MC 14/22 had been mothballed for some years and some would say should have been so forever. A very brave move by Scottish Ballet’s latest Artistic Director, Christopher Hampson, a superb choreographer in his own right. The canny Scottish always like a good deal and in Hampson they have three for the price of one! An Artistic Director, choreographer and also Chief Executive all rolled into one ambitiously talented and articulate individual. Hampson’s brave hearted vision was delivered as prescribed as a contemporary resurrection of the biblical Last Supper by Scottish Ballet’s all male cohort. The twelve male dancers gave full commitment to Preljoçaj’s unusual yet thought provoking language of dance.
The piece starts with masculine tenderness as a male washes another male with water but very quickly moves into a world of violence with the male body stripped to its core to show the juxtaposition of glorified strength against the condemnation of force. The backdrop starts with six steel-tubed tables stacked up like a surreal mortuary of male bodies deceiving death by movement in the dark. Then suddenly these same tables take on a new light as they are deconstructed and built into a line of six long tables for the tableaux last supper. The violence is brutal with recurring grotesque muscular distorting bodies taking centre stage. At one point the audience is taken further out of their comfort zone as one dancer tapes another dancer, as he performs a series of recurring movements.
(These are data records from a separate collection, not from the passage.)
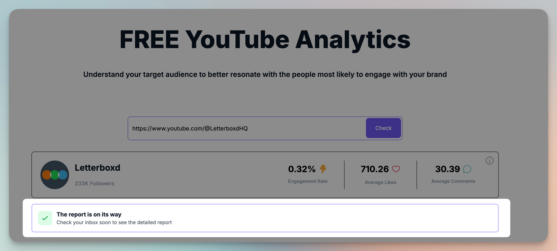This screenshot has height=251, width=557.
Task: Click the Engagement Rate label
Action: click(x=307, y=181)
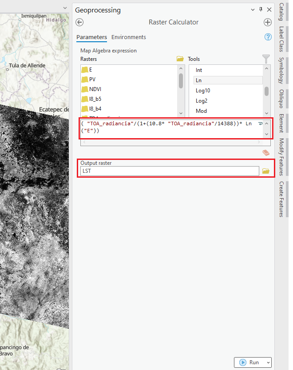This screenshot has height=370, width=293.
Task: Select the NDVI raster in the list
Action: pyautogui.click(x=95, y=89)
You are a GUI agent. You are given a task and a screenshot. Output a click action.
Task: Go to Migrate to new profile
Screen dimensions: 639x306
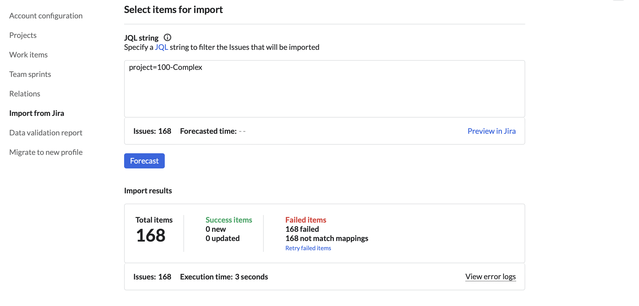coord(46,152)
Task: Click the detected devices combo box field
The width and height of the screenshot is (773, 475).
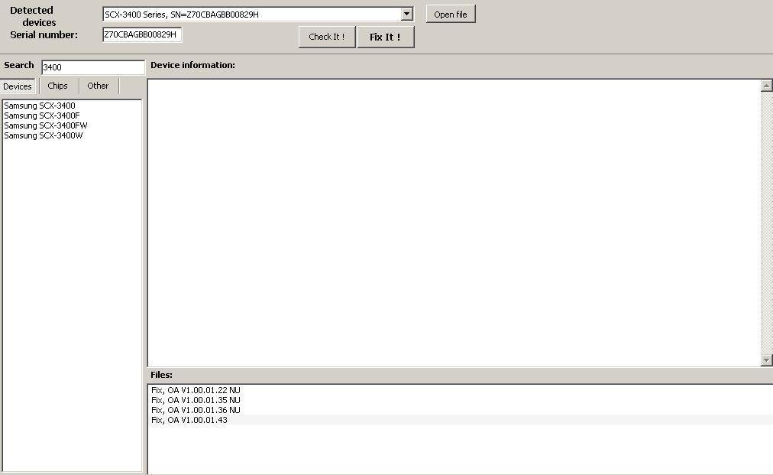Action: pos(251,15)
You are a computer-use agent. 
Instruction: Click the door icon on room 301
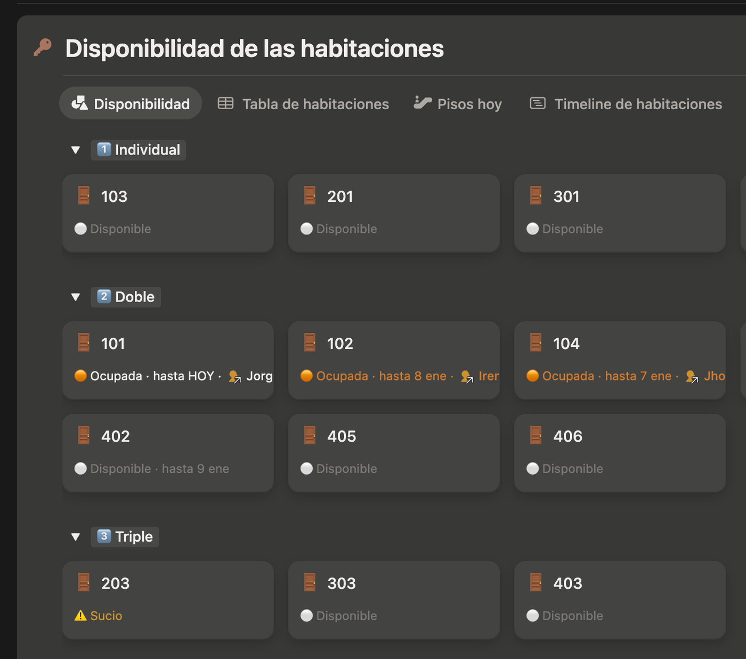point(536,196)
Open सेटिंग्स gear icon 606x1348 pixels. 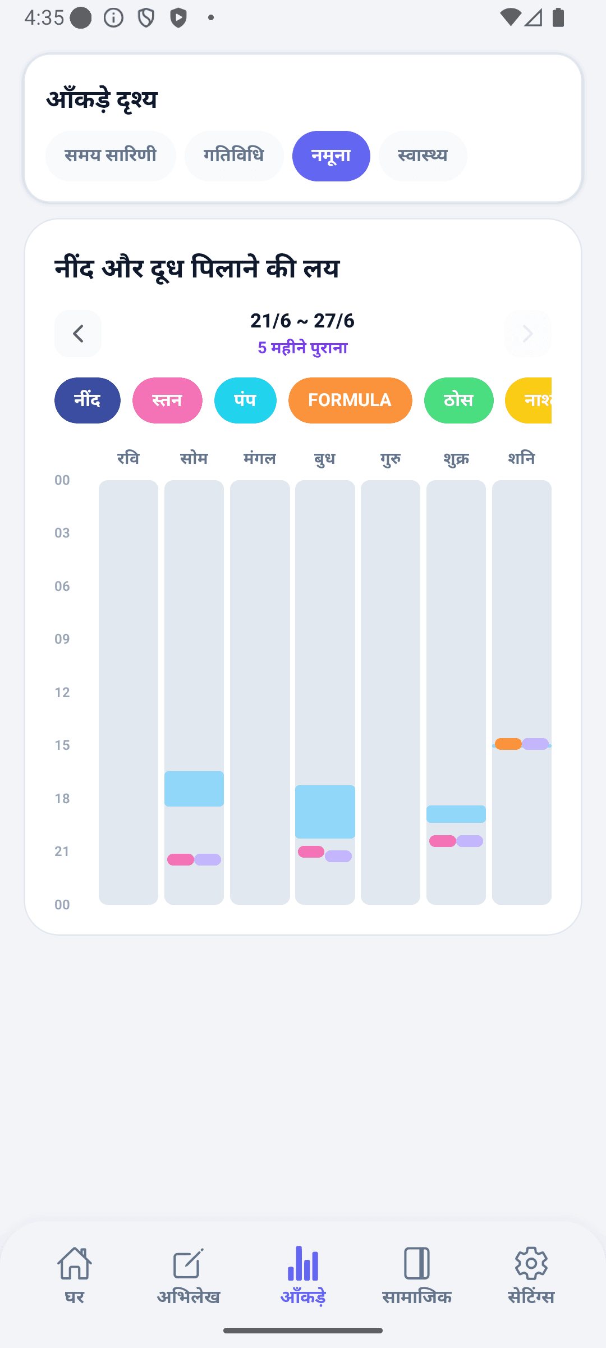531,1263
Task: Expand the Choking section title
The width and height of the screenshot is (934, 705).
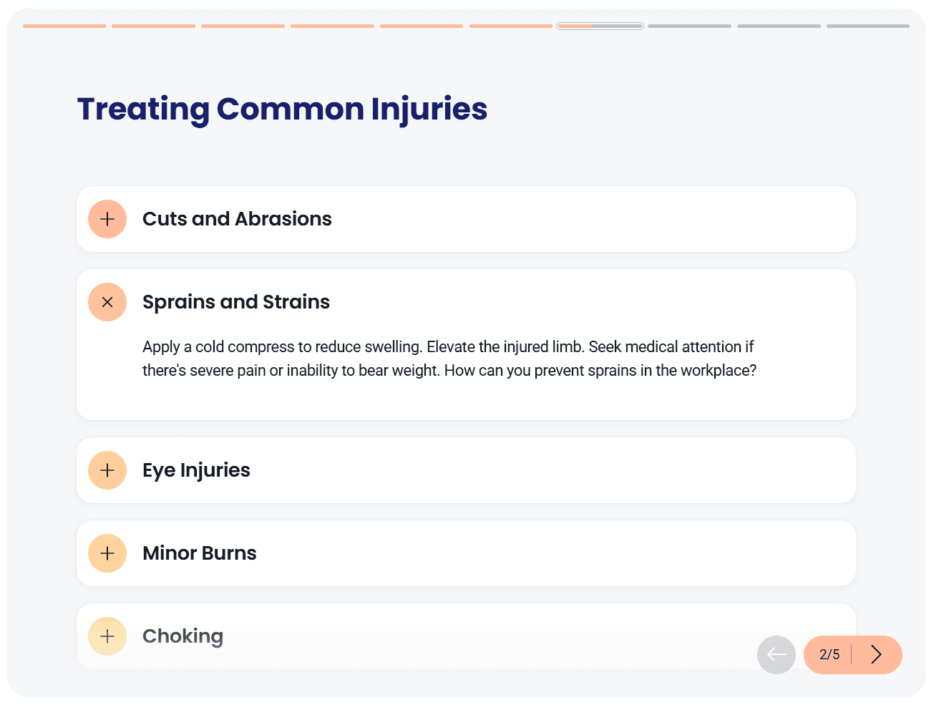Action: click(x=183, y=636)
Each time he finishes the series of movements more tape is applied to the limbs and body until the dancer becomes a mummified body trying to perform the original dance… this became gripping to say the least and for some it would have been a talking point for the interval as to how much gaffer tape was used in the end, and didn’t he do well to appear two minutes later without any tape.
On its own Preljoçaj’s MC 14/22 would have been a ‘strictly disaster,’ but Hampson had a game plan for the evening… a game of two halves. Crystal Pite is on a crest of a wave as her choreography sets sail around the world. Canadian born, Pite has recently triumphed with her work Flight Pattern for The Royal Ballet. Emergence was Pite’s first piece created for a major classical dance company; National Ballet of Canada in 2009. It too has taken flight and is also performed by Seattle’s Pacific Northwest Ballet. The first nesting place for Scottish Ballet’s Emergence was at the Edinburgh Festival last year. Pite is very clever in her use of large groups of dancers on stage. Her inspiration for the piece was from a scientific paper on “The connected lives of Ants, Brains, Cities and Software” by American science theorist Steven Johnson. Pite delved into the connection of the social organisation of bees and the hierarchical nature of classical ballet companies. Pite’s fascination of swarm intelligence is clear to see in her work where large groups of people are responding to local stimuli.
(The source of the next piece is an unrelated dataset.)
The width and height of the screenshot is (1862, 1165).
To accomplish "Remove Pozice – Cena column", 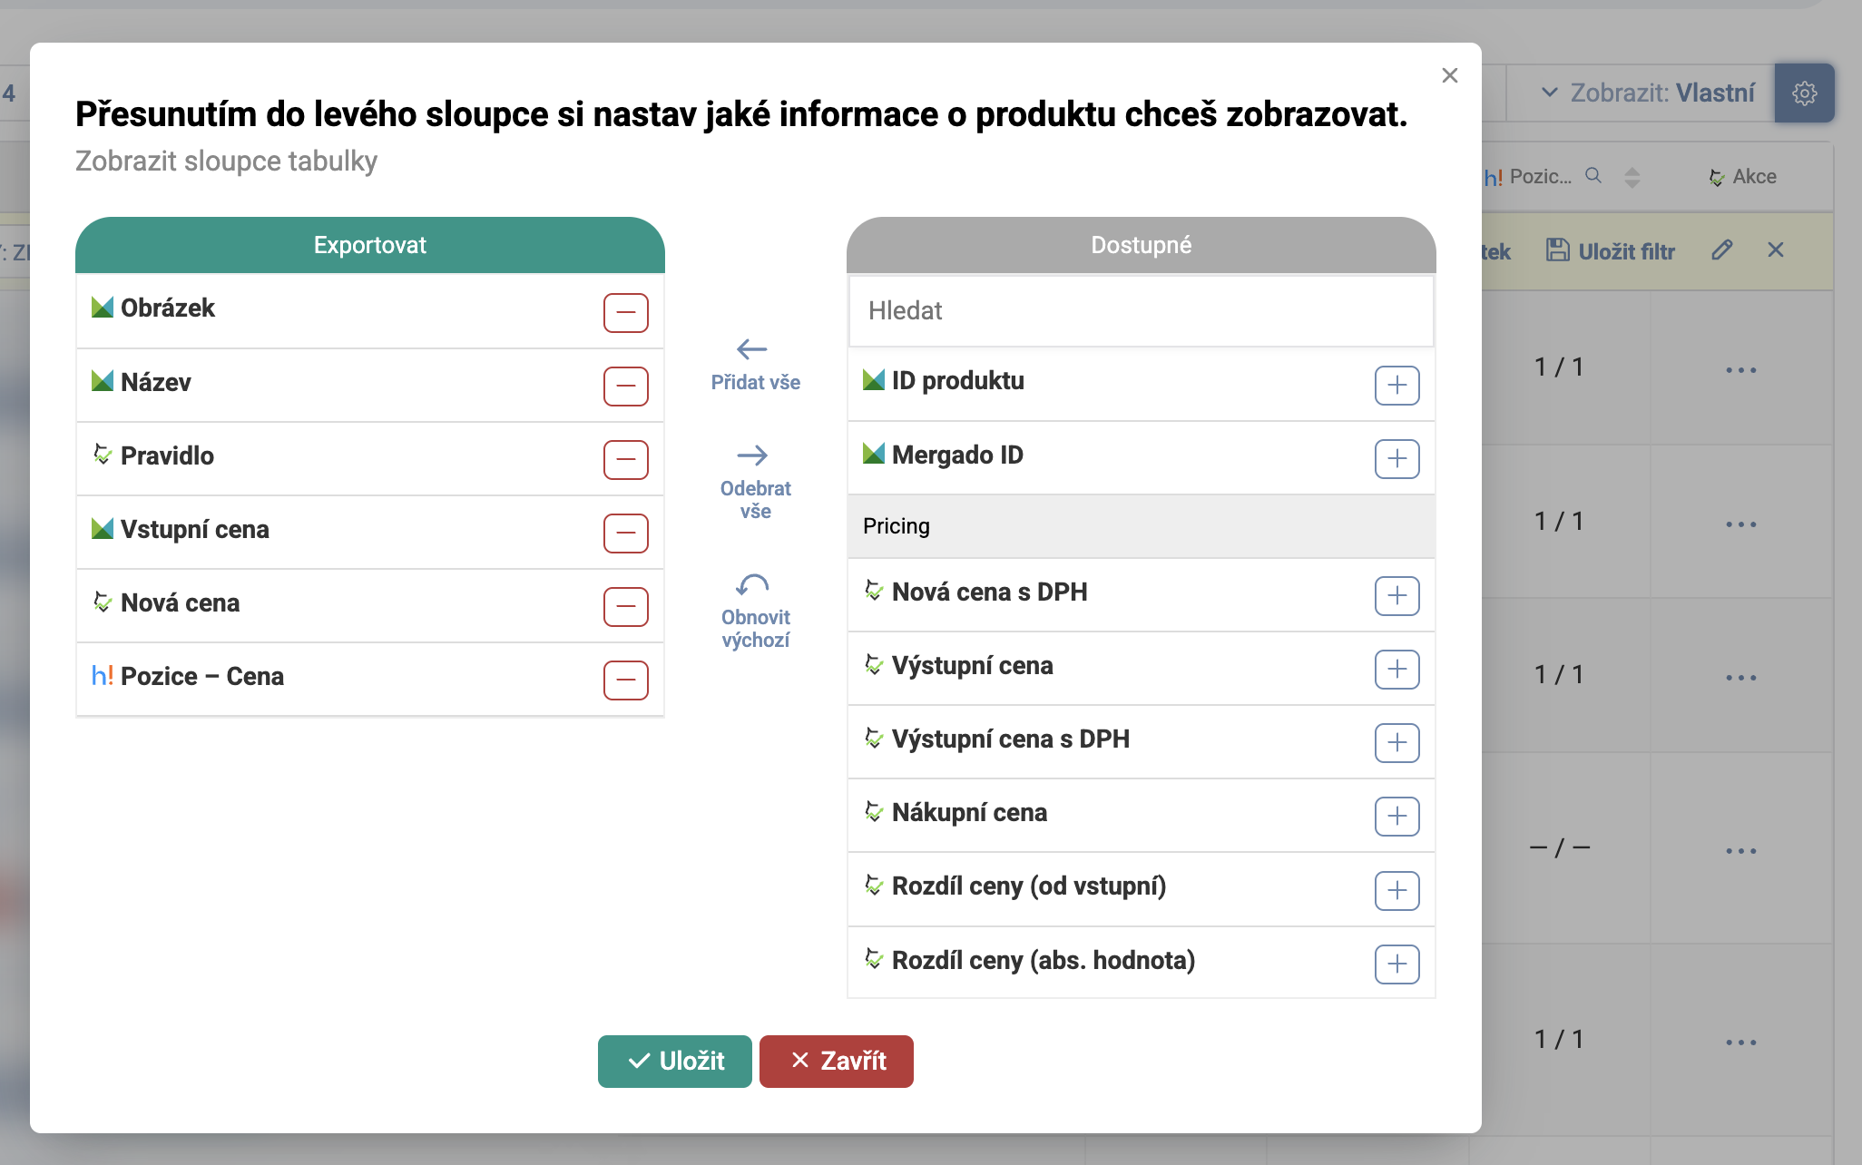I will [x=625, y=680].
The notion of a large group of ballerinas, all identically costumed like birds, taking flight with their pointe shoes travelling across the stage as one is riveting. The dancers stop, start, and dart in an instant with swirling patterns and straight lines with a hypnotic and mesmorising effect. With the dark orange backdrop, with nest like large patterns taking centre stage, the forty plus dancers come to a frenzied climax of relevés and bird like arm movements that depicts that final moment of first flight from the nest! The juxtaposition of human violence against the beauty of nature and its scary first steps to freedom makes for an engaging evening of dance. Gin without Tonic… Pite without Preljoçaj would not be the same. Together Everyone Achieves More; Great TEAM work Scottish Ballet!